-- TASK DETAILS --
Give back, word for word, the stretch of the listing below from the line containing "This screenshot has width=1156, height=943." through the end of the listing, with both ends included. Leave the pictures out.
____________________
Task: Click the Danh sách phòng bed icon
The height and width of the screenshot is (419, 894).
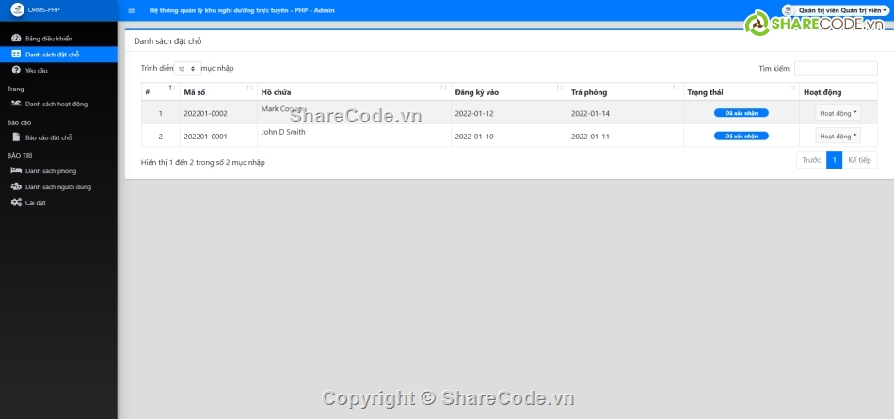Action: click(x=16, y=170)
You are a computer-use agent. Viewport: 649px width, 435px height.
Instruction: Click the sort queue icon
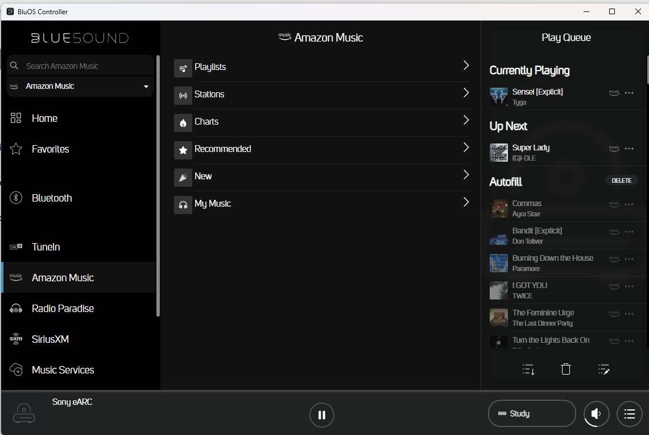528,370

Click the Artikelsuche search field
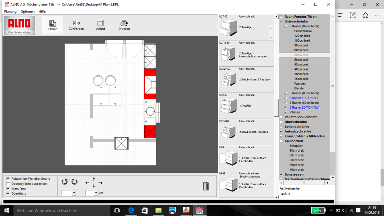tap(305, 194)
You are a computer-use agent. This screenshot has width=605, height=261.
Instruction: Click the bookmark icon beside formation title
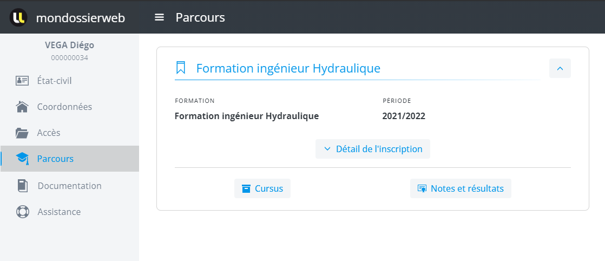tap(181, 68)
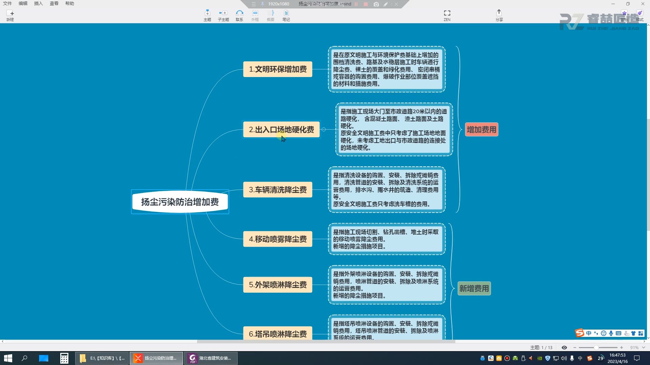Screen dimensions: 650x365
Task: Select the central topic 扬尘污染防治增加费
Action: (x=180, y=202)
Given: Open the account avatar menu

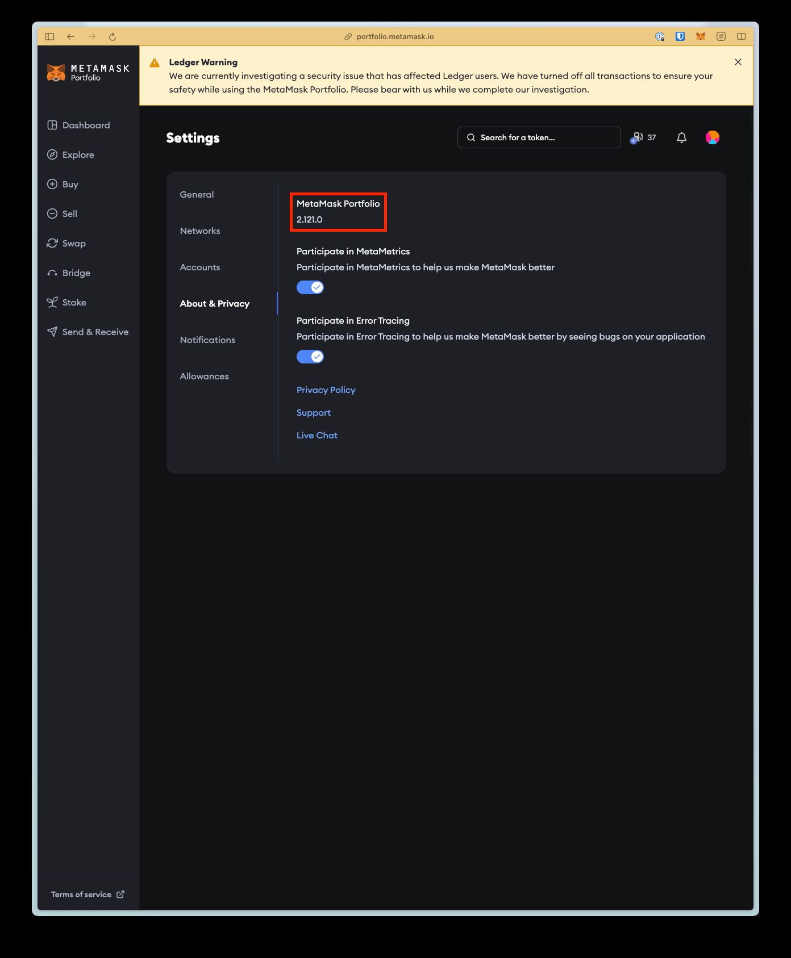Looking at the screenshot, I should (x=712, y=137).
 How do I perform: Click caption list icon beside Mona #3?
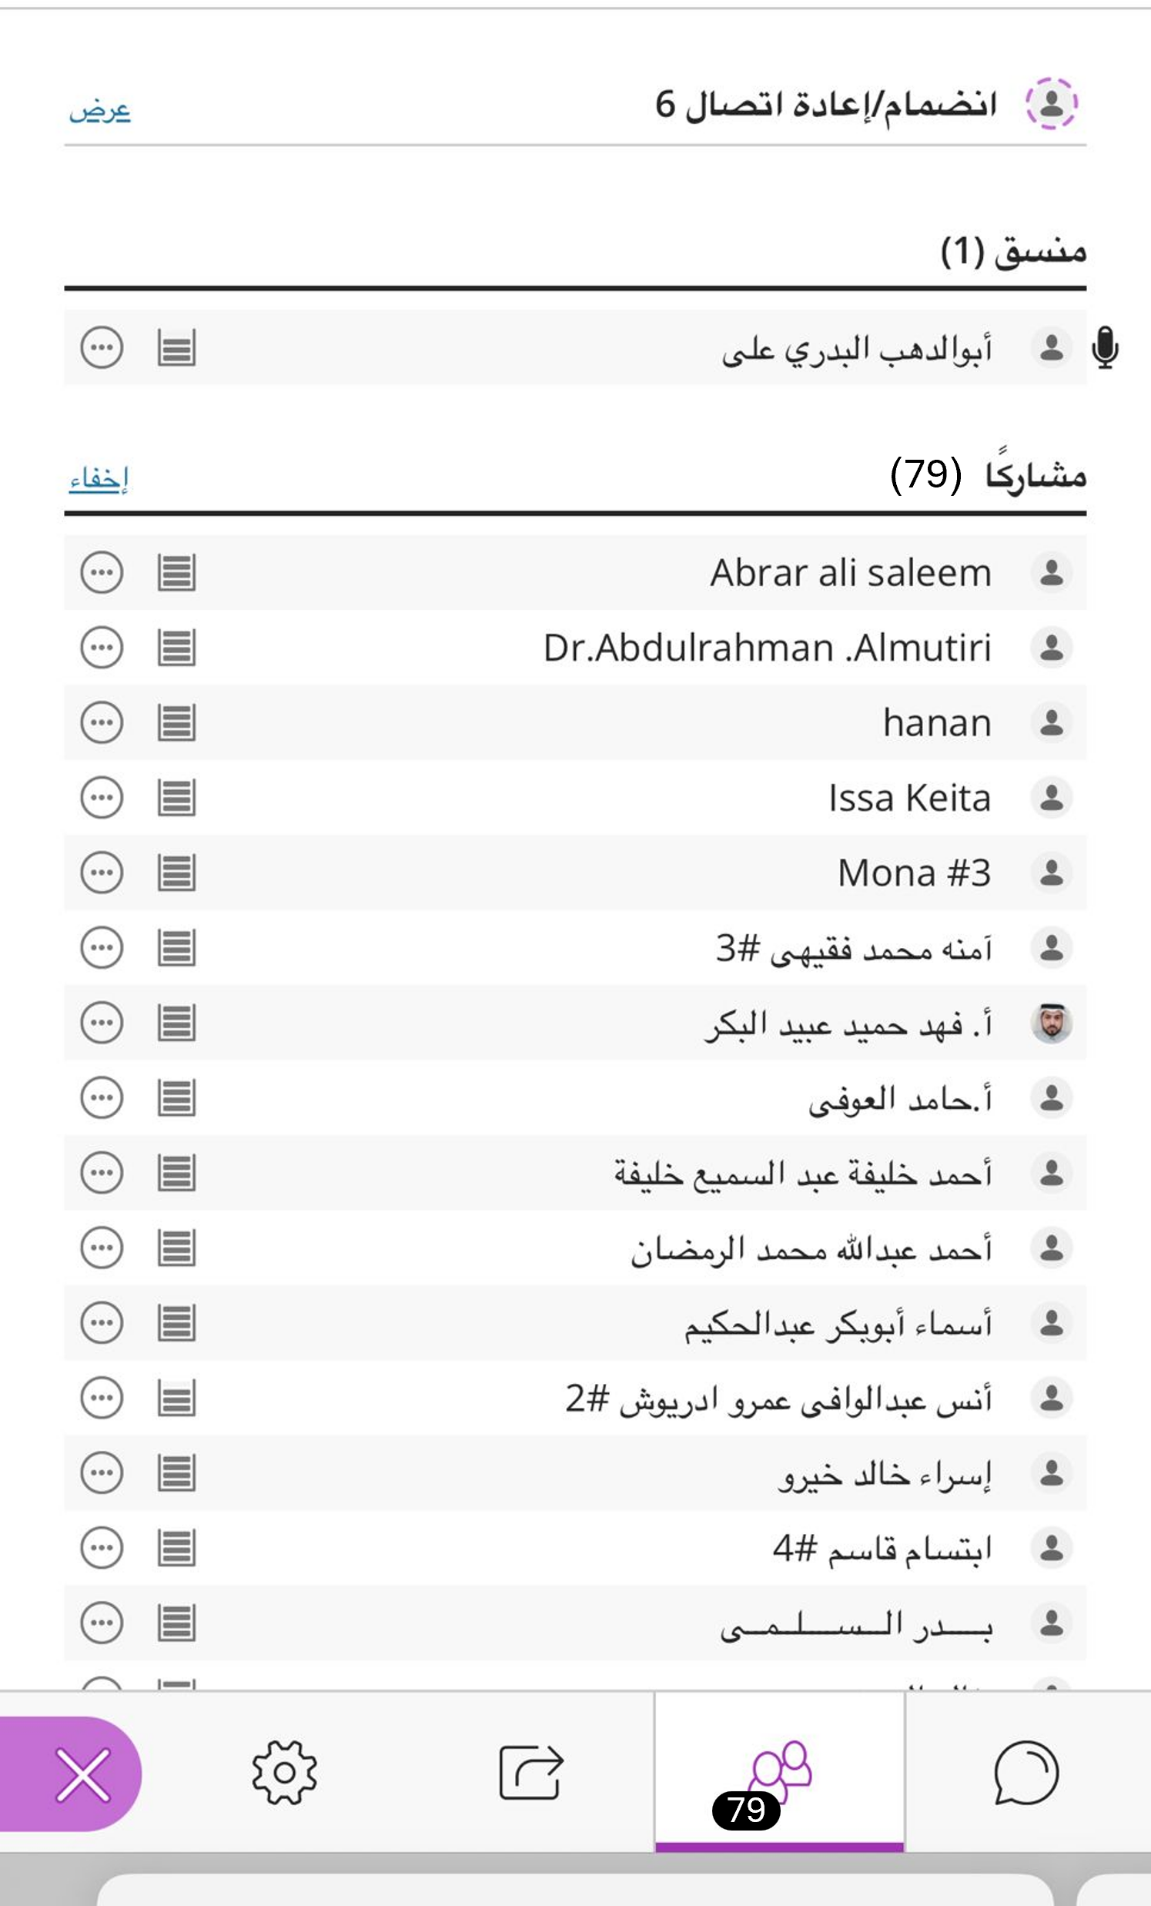coord(176,873)
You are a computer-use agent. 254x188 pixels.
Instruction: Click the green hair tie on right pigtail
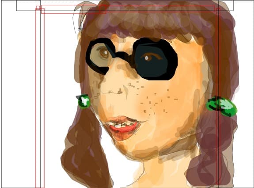point(221,106)
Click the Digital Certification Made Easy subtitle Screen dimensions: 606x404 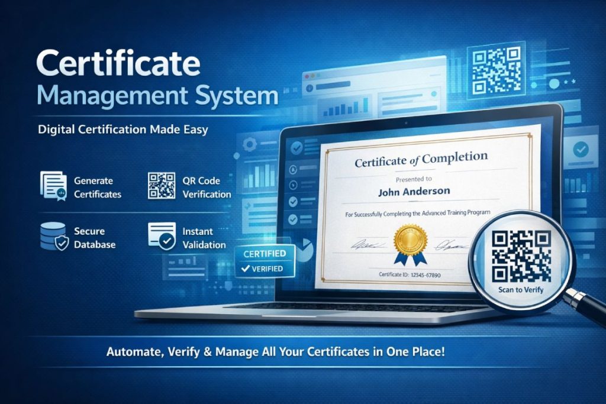point(123,129)
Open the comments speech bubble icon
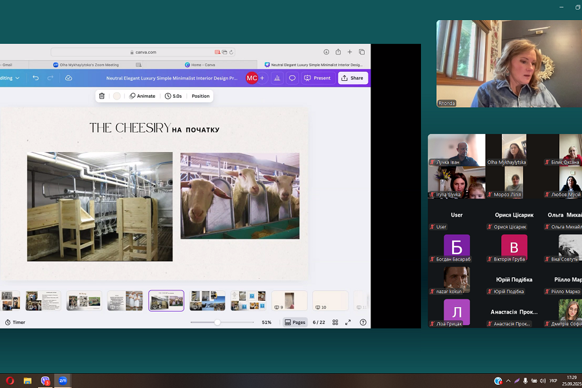 point(292,78)
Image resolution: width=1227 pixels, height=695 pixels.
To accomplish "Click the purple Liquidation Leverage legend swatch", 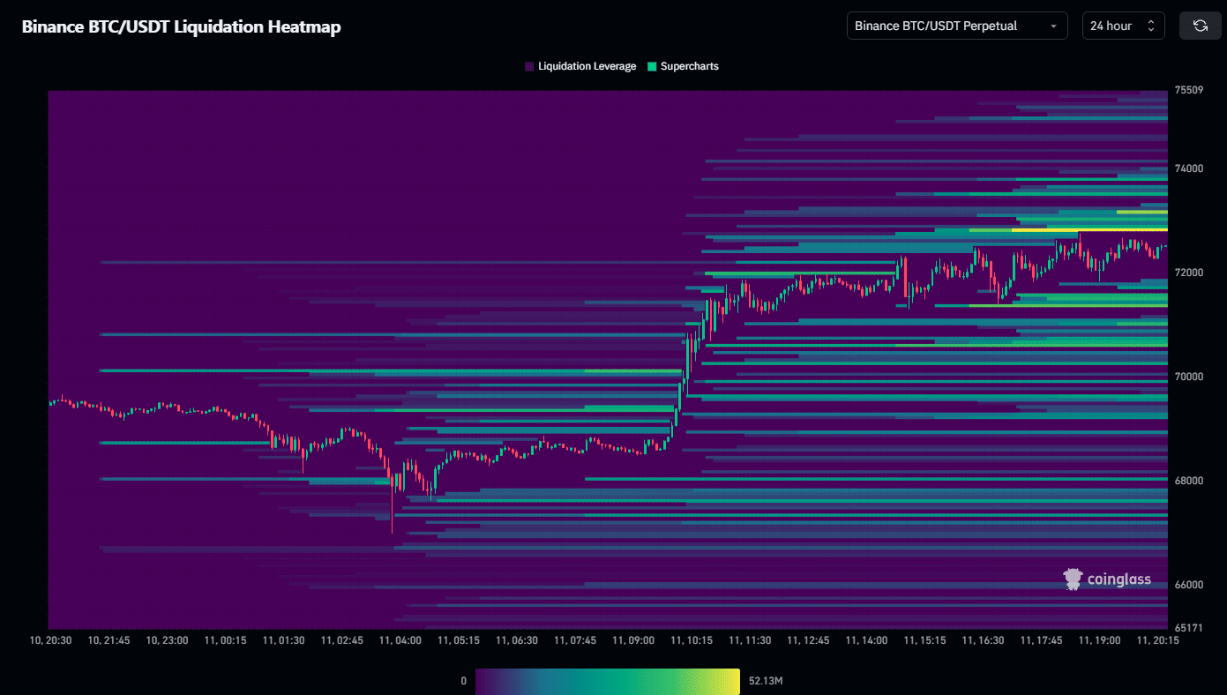I will (x=528, y=66).
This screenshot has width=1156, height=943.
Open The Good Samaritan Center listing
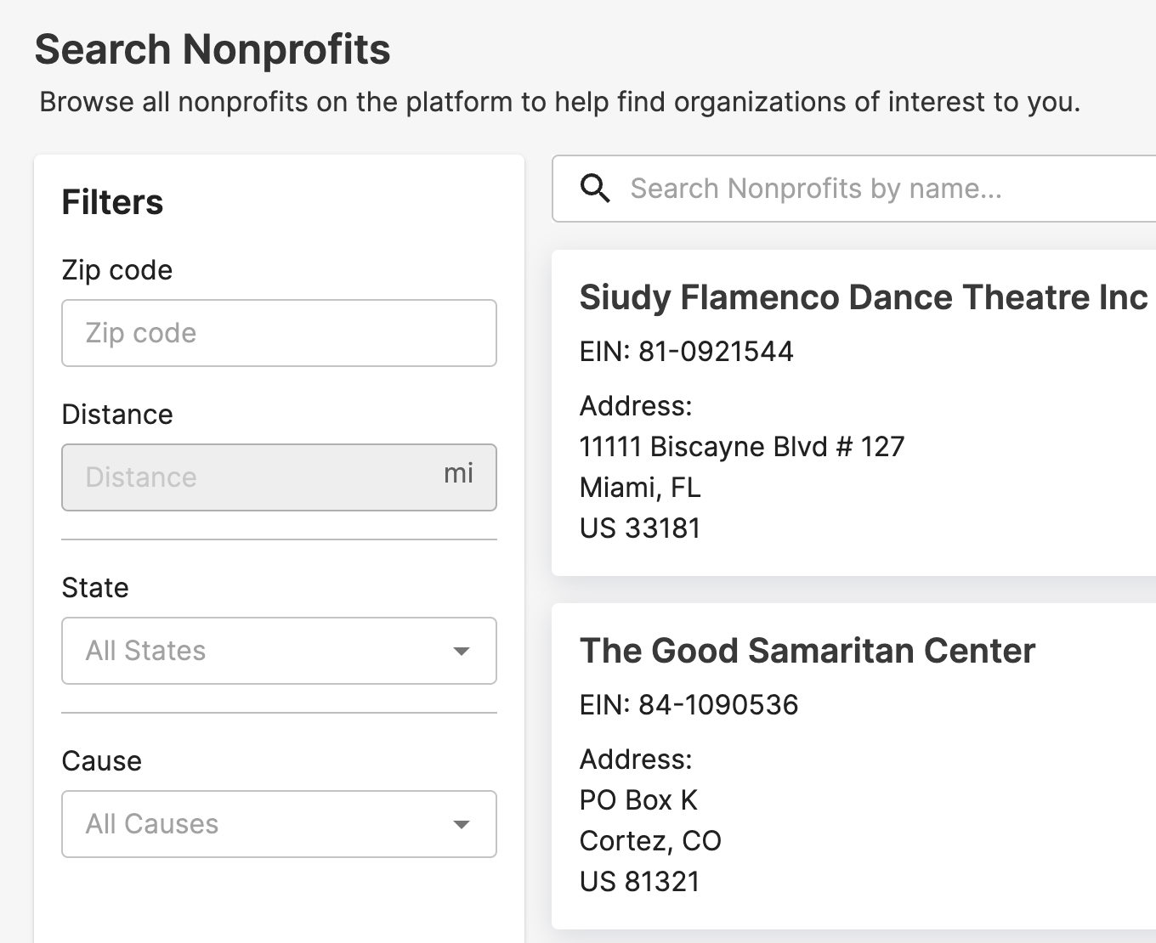pyautogui.click(x=807, y=651)
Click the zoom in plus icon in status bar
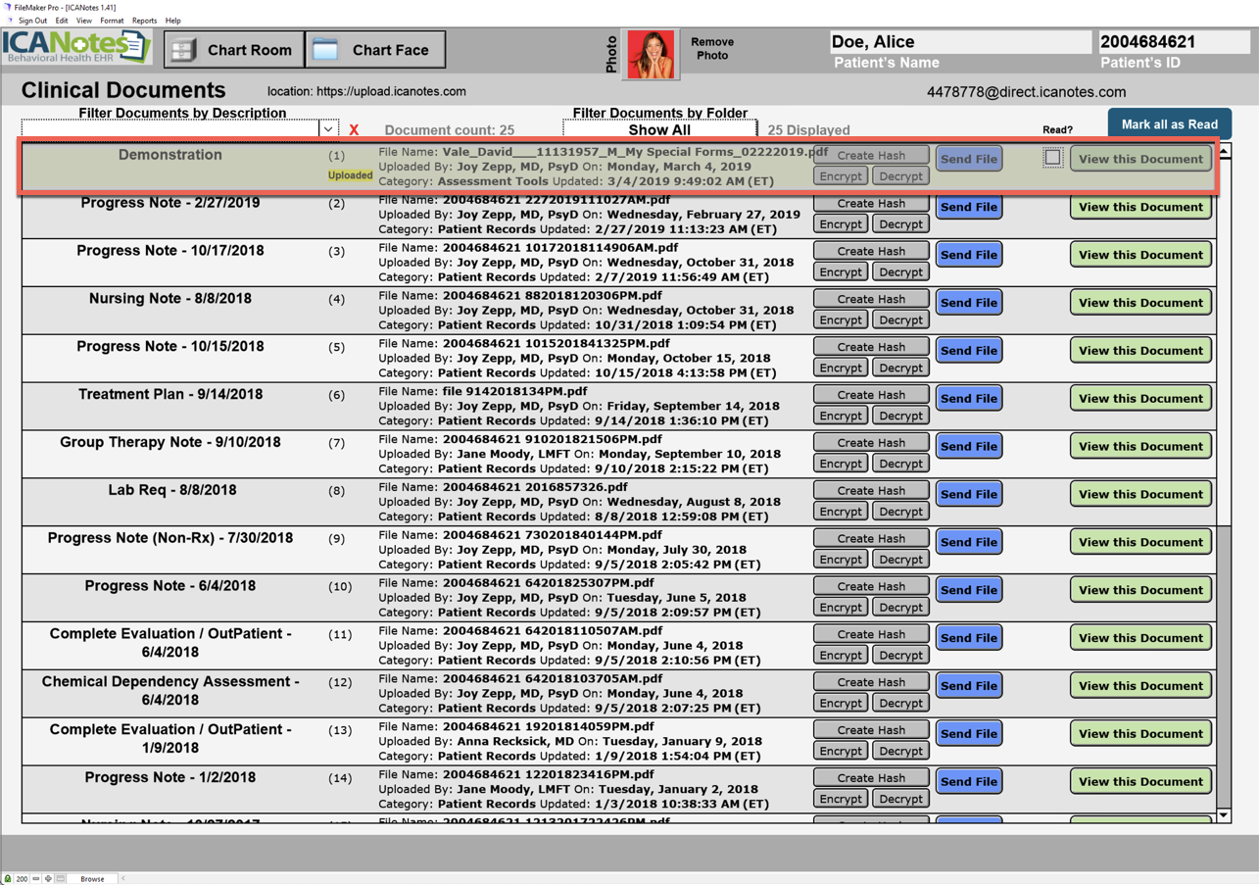The width and height of the screenshot is (1259, 885). point(48,879)
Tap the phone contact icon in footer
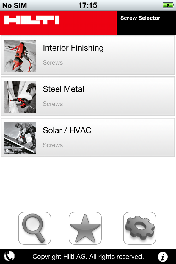 [x=9, y=256]
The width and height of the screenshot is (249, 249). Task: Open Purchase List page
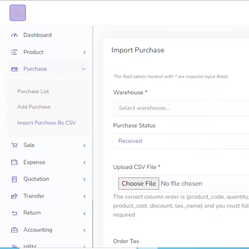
____________________
-- WRITTEN RESPONSE --
This screenshot has width=1156, height=943.
Open The Good Samaritan Center listing
pyautogui.click(x=807, y=651)
Click the zoom in plus icon in status bar
The width and height of the screenshot is (1259, 885). point(48,879)
Tap the phone contact icon in footer
 [x=9, y=256]
The width and height of the screenshot is (249, 249). Task: Open Purchase List page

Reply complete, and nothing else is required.